▶ [Task 1] Reproduce the part of the essay on humor starting at "Descartes, Spenser, &" and ending at "repression and perversion.".
▶ [Task 2] Resume the essay on humor and Freud from where it stops.

▶ [Provided passage]
===============

Descartes, Spenser, & Freud
It is very strange to me that something as subjective as humor should be philosophized about, but
here we are. The concepts of "finding something funny," "humor," and "laughter" seem to lose a bit of the
joy that typically accompanies them with all of this scientific and philosophical mumbo-jumbo. Freud
always manages to turn everything into a symptom of repression and perversion.
Freud says that humor can be liberating, and that it is rebellious in nature. A lot of our generational
humor today rebels from the humor of previous generations, and from the social norms emphasized by
previous generations. This is all well and good, but Freud also says that the energy in joking is the same
energy that is used to repress hostile or deviant thoughts and feelings. Joking hides our true feelings and
intentions like the subconscious. We are not always as good at suppressing our deviant feelings as we
think, and through joking and humor they can come out. A representation of this is a lot of people who
engage in "dark humor" on the internet and in real life by joking about things that they have no real
experience with. Humor exists in the example of the criminal going to the gallows and making a joke
about it that Freud uses because it is the criminal making a statement about his own situation. If a
passerby said something to the same effect, it would just be cruel and in poor taste.

===============

(Collection entries)

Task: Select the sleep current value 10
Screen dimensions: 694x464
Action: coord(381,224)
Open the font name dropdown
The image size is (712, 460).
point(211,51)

===============

▶ [Exercise response 1]
Descartes, Spenser, & Freud
It is very strange to me that something as subjective as humor should be philosophized about, but
here we are. The concepts of "finding something funny," "humor," and "laughter" seem to lose a bit of the
joy that typically accompanies them with all of this scientific and philosophical mumbo-jumbo. Freud
always manages to turn everything into a symptom of repression and perversion.

▶ [Exercise response 2]
I would not classify many of the funny things we have read so far this year in any of the ways that
Descartes, Spenser, and Freud do. I think some of what they say is true, but overall, humor does not need
to be analyzed in an anatomical way. People simply find things funny and joyful, so they laugh-- that is
part of the beauty of life. When humor is abused, though, or used maliciously, I think their analyses may
be useful. Malice is not humor's intent, though-- that is a perversion.